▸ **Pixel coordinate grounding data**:
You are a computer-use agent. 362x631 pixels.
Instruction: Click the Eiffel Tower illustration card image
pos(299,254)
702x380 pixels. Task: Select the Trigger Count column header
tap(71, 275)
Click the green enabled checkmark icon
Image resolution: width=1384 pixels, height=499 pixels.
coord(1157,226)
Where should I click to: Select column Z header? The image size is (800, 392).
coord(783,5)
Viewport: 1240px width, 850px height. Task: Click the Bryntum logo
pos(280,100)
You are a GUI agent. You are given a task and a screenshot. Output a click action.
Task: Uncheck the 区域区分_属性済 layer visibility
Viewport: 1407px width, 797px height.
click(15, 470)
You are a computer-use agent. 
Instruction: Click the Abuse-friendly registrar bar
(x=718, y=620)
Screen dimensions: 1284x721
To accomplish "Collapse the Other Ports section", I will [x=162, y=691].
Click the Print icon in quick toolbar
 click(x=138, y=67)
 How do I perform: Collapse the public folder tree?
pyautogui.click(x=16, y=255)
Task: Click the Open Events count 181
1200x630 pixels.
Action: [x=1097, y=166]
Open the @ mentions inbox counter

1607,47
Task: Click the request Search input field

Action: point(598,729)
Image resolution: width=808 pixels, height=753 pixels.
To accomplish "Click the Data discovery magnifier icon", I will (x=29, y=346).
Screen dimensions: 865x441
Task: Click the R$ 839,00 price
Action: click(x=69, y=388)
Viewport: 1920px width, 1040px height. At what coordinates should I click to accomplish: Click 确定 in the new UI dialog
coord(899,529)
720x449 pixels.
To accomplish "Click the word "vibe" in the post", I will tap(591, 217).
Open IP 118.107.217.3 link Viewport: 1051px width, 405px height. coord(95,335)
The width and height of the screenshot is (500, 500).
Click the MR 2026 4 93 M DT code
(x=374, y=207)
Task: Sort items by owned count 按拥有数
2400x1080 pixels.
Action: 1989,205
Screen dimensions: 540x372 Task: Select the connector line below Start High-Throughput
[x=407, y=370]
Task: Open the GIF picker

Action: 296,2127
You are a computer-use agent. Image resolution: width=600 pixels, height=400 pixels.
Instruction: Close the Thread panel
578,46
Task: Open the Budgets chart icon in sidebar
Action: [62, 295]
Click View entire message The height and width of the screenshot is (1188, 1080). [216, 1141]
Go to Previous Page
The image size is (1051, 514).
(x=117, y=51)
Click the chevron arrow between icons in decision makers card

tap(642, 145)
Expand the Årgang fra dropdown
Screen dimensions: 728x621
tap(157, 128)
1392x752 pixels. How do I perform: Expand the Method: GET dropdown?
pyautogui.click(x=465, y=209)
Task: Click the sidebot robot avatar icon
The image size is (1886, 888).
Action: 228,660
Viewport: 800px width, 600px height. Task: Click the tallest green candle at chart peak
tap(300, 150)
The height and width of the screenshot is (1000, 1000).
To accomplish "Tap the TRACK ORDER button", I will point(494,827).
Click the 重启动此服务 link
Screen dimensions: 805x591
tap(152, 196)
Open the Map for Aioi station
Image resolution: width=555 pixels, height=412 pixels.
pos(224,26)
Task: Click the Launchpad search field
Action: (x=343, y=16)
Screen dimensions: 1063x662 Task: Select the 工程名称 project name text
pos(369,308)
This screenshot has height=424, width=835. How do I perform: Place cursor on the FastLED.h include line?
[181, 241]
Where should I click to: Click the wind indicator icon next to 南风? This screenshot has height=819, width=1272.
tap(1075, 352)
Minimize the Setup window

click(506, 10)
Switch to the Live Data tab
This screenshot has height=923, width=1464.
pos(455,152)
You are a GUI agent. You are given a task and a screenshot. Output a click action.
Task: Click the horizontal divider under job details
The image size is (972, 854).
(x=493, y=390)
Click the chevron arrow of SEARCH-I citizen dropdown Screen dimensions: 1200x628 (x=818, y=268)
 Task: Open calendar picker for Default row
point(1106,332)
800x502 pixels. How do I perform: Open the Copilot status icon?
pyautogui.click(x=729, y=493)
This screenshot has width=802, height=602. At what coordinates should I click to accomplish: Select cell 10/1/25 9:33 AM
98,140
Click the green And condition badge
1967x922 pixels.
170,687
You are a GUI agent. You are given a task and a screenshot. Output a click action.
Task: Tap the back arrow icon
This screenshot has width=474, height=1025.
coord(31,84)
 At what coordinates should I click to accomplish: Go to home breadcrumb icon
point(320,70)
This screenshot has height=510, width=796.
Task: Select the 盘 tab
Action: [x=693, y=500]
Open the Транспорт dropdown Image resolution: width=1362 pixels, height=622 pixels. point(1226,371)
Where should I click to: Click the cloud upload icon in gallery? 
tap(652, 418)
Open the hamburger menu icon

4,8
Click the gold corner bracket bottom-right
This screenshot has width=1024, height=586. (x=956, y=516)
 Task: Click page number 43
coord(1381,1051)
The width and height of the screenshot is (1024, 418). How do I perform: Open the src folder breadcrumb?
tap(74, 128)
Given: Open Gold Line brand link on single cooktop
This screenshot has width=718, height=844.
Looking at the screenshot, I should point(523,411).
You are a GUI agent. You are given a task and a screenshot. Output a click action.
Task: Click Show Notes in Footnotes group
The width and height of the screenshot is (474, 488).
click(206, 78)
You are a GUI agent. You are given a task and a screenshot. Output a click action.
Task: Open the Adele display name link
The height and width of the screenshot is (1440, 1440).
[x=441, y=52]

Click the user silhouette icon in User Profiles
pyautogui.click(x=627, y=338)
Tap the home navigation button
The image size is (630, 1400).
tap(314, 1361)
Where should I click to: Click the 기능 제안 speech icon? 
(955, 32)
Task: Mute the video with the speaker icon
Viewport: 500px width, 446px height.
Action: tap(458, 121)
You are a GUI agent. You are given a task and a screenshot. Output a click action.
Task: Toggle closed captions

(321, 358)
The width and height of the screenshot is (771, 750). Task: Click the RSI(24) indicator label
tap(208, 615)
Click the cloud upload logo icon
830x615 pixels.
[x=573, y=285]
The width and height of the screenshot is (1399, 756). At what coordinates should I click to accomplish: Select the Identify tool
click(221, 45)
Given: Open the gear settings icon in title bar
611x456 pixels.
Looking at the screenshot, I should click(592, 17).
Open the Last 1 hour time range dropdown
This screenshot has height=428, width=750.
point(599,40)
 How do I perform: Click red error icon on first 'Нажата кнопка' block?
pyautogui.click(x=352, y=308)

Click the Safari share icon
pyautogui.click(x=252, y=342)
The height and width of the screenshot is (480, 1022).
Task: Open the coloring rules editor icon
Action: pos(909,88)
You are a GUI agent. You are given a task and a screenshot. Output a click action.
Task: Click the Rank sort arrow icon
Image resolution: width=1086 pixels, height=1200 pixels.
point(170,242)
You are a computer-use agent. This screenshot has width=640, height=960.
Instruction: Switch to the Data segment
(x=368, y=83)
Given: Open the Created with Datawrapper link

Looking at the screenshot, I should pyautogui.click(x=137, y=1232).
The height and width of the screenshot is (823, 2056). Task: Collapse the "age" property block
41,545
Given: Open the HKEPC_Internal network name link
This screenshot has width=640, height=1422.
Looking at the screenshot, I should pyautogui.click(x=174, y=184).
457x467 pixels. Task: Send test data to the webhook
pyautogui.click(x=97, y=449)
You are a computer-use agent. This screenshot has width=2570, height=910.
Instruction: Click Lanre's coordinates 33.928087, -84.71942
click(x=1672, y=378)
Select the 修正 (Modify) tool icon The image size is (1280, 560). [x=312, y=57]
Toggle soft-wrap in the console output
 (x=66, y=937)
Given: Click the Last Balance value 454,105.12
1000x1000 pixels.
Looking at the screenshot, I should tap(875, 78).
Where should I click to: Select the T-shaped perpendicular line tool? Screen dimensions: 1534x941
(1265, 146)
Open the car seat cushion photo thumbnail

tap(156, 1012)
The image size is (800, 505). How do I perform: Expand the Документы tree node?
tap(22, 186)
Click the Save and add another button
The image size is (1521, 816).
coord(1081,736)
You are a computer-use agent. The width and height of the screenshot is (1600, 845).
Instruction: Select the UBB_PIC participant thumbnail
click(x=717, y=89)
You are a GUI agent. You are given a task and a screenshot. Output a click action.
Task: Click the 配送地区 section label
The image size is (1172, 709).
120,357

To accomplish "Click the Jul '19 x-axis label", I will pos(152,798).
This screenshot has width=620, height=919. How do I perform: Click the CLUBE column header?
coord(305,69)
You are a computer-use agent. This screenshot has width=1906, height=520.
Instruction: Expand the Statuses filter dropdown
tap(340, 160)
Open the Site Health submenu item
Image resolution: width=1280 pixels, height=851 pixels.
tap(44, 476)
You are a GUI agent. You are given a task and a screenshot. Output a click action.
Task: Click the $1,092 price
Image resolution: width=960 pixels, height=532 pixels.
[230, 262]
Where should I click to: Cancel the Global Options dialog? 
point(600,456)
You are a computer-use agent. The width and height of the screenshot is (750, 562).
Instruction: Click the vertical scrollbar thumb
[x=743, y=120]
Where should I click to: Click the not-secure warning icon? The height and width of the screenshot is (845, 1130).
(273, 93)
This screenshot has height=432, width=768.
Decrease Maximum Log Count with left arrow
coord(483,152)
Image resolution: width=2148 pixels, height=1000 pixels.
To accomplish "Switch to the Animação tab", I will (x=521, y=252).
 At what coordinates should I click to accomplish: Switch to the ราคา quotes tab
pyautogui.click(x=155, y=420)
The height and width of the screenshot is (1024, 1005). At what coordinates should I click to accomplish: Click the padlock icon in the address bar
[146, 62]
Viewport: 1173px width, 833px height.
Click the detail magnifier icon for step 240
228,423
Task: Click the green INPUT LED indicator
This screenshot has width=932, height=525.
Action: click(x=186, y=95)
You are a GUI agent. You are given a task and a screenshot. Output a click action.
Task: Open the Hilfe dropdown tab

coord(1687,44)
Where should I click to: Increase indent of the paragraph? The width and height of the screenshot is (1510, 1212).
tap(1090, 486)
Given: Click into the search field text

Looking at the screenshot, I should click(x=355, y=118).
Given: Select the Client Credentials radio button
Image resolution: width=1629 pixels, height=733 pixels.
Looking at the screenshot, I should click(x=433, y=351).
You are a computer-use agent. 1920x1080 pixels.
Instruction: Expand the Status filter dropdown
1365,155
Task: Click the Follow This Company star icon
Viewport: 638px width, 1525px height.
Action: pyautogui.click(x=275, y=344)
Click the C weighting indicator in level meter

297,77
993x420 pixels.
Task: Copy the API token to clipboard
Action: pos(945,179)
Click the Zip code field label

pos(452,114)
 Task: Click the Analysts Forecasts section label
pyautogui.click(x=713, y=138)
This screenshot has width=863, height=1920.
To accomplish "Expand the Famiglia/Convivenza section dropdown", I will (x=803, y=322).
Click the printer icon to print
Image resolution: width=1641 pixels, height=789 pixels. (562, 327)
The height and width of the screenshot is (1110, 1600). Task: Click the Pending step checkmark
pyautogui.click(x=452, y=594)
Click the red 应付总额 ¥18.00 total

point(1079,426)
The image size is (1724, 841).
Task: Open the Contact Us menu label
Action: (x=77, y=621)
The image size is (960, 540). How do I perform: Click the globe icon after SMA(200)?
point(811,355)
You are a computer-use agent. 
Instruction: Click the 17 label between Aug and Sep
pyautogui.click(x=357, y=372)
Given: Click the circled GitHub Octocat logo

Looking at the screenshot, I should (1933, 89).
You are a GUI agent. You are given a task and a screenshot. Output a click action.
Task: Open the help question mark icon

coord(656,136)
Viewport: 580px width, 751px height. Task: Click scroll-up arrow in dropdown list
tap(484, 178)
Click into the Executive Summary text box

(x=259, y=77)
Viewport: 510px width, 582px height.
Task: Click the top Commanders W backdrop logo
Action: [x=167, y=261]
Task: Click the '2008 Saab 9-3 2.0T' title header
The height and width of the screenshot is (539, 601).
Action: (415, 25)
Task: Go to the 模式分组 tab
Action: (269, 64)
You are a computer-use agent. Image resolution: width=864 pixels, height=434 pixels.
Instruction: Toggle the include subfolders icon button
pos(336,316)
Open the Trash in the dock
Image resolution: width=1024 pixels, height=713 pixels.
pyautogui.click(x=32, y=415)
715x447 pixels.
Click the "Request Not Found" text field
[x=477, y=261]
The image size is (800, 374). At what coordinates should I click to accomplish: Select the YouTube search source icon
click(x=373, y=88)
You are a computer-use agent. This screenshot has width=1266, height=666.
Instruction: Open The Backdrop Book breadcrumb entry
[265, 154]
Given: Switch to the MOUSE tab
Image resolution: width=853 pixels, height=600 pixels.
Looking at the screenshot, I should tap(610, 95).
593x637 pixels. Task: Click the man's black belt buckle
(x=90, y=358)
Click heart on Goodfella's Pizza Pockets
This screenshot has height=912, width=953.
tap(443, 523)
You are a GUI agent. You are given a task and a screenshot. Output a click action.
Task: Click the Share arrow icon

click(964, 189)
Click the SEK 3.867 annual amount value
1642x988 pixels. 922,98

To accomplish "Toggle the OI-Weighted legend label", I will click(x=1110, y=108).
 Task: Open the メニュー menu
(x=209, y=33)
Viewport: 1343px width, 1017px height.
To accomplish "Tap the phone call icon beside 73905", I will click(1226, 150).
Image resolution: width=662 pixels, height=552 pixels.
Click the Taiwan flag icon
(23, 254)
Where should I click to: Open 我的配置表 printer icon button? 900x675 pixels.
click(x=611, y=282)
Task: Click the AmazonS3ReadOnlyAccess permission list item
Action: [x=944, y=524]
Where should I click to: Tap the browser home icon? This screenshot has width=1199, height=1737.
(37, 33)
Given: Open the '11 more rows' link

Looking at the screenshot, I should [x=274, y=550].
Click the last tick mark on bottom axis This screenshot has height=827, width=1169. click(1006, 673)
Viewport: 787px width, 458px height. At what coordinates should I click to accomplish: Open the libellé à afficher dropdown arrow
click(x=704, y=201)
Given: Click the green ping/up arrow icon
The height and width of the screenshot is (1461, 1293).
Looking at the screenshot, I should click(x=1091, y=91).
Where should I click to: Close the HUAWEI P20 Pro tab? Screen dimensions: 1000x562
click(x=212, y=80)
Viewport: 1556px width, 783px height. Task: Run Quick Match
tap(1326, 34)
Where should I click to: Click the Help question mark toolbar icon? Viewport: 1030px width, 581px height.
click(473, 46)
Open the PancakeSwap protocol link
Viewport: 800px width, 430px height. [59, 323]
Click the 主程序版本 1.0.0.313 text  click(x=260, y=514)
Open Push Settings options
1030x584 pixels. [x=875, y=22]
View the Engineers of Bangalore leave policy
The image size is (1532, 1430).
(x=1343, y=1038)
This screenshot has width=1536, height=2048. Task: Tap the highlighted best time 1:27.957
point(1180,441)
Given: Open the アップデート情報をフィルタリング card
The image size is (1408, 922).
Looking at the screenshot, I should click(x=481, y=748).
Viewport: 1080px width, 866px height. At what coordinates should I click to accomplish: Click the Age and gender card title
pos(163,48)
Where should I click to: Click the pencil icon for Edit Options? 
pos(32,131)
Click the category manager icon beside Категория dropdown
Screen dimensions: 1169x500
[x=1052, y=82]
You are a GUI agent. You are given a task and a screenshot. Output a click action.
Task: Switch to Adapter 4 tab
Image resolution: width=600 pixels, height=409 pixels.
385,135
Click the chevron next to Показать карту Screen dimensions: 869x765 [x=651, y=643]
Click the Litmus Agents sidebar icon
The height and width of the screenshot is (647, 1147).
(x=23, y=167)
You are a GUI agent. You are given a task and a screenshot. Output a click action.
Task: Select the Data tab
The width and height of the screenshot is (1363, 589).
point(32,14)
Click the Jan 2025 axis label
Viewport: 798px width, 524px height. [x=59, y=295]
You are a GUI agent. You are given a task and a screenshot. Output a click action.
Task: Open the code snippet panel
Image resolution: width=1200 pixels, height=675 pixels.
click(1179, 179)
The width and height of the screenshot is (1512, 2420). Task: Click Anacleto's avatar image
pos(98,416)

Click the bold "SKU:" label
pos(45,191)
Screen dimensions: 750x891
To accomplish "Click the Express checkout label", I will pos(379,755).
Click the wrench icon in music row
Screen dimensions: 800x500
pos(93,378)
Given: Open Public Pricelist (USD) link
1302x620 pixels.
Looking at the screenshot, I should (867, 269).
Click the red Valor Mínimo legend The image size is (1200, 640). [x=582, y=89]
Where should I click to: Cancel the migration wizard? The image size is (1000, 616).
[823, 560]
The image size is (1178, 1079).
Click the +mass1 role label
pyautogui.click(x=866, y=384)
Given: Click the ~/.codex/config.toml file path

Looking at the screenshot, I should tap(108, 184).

▸ **What the exercise asks**:
Copy each line of the data that contains the word "legend", leaving the other lines out.

▸ **Result for this exercise**:
To accomplish "Toggle the OI-Weighted legend label", I will click(x=1110, y=108).
Click the red Valor Mínimo legend The image size is (1200, 640). [x=582, y=89]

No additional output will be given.